Researchers at the Alliance for Securing Democracy also noted an increasing pattern of Russian and Chinese state media amplifying each other’s messaging as part of a growing synergy between the propaganda coming out of the two countries. During the protests in Kazakhstan, Russia’s international state-backed news outlet Sputnik picked up a statement from the Chinese foreign ministry blaming outside interference on the unrest, Bodnar said.
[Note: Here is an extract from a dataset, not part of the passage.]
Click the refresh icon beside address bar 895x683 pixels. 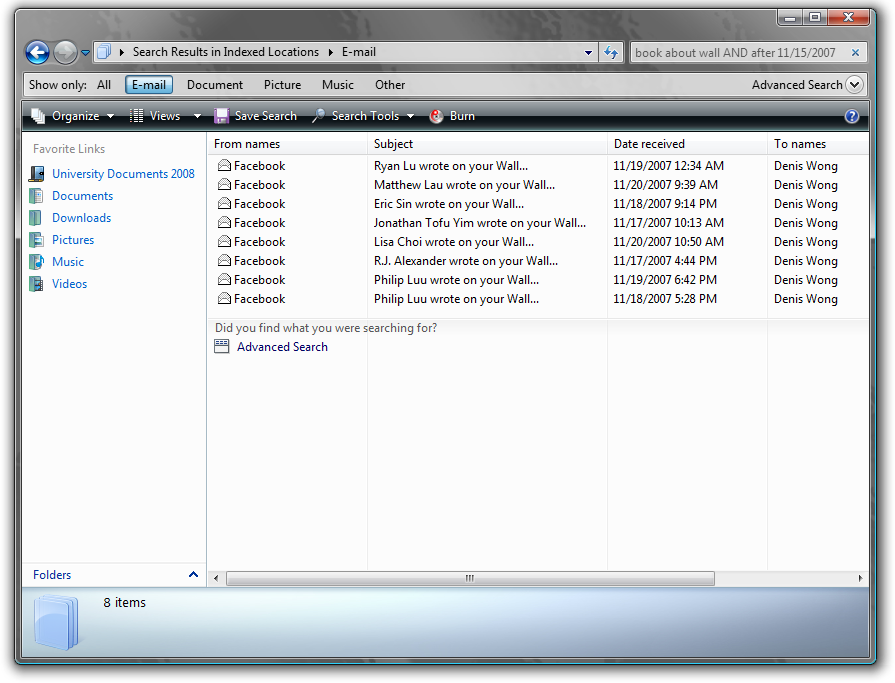tap(612, 53)
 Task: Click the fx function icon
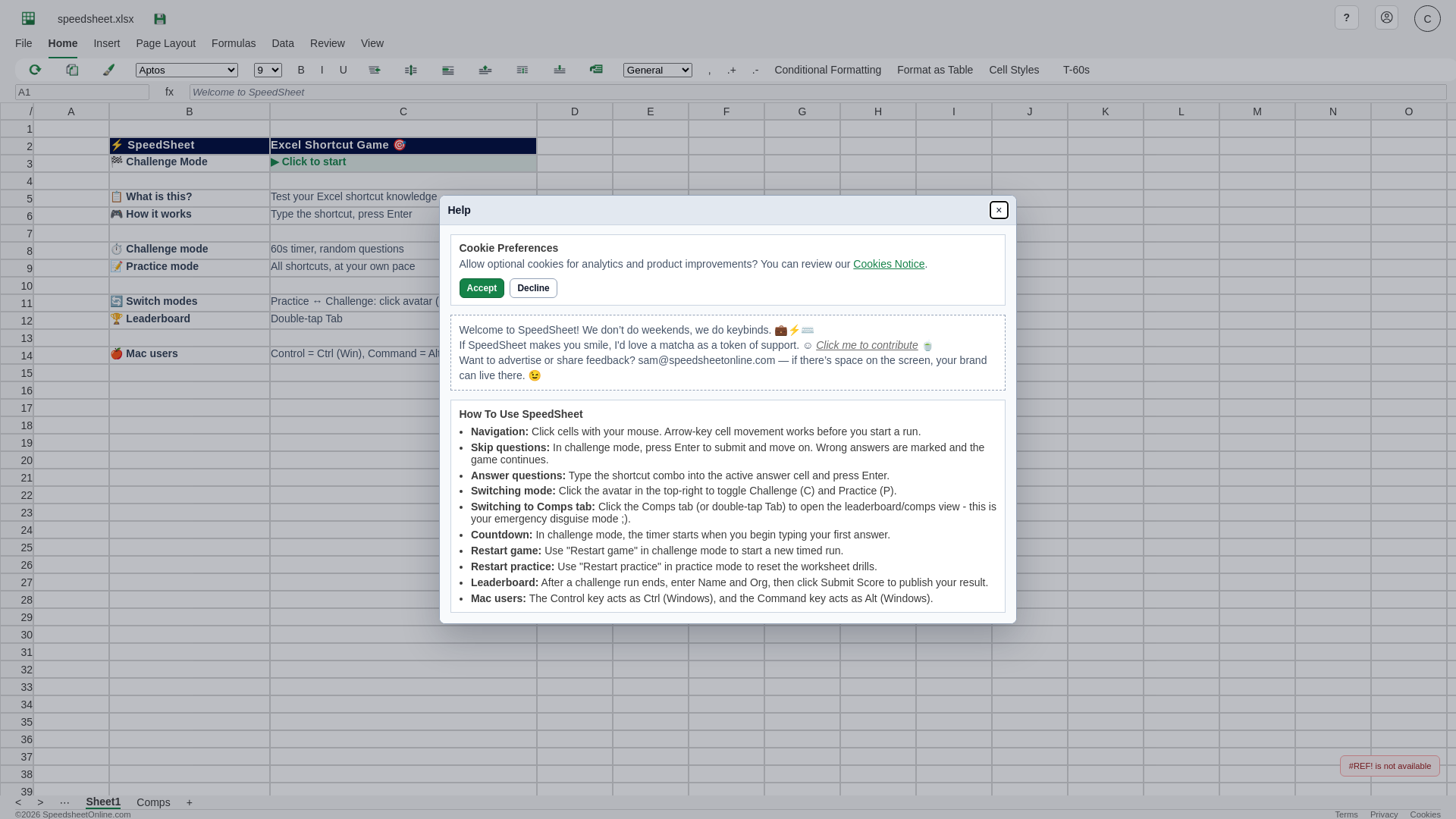tap(169, 92)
“They’re leaning on the other’s state media takes, as well as the Ministry of Foreign Affairs statements, more and more and more, and we see synergies in the sort of nuance of the messaging become just become more and more apparent,” Schafer said.
“I don’t think there’s necessarily any sort of back-channel agreement of the language that they’re going to use. I don’t think it’s that direct cooperation, but it almost appears like it is because the talking points are so similar coming out of both the government and state media,” he added.
On Friday, U.S. officials warned that Russia is planning a provocation in Ukraine as a pretext for war, noting that Moscow has already dispatched a team of operatives trained in urban combat and explosives with a view to launching an attack on Russian proxies in eastern Ukraine as an excuse to launch a renewed offensive.
A U.S. official underscored the role played by Russian state media and influencers in building the case for war. “Russian influence actors are already starting to fabricate Ukrainian provocations in state and social media to justify a Russian intervention and sow divisions in Ukraine,” the official said, speaking on condition of anonymity.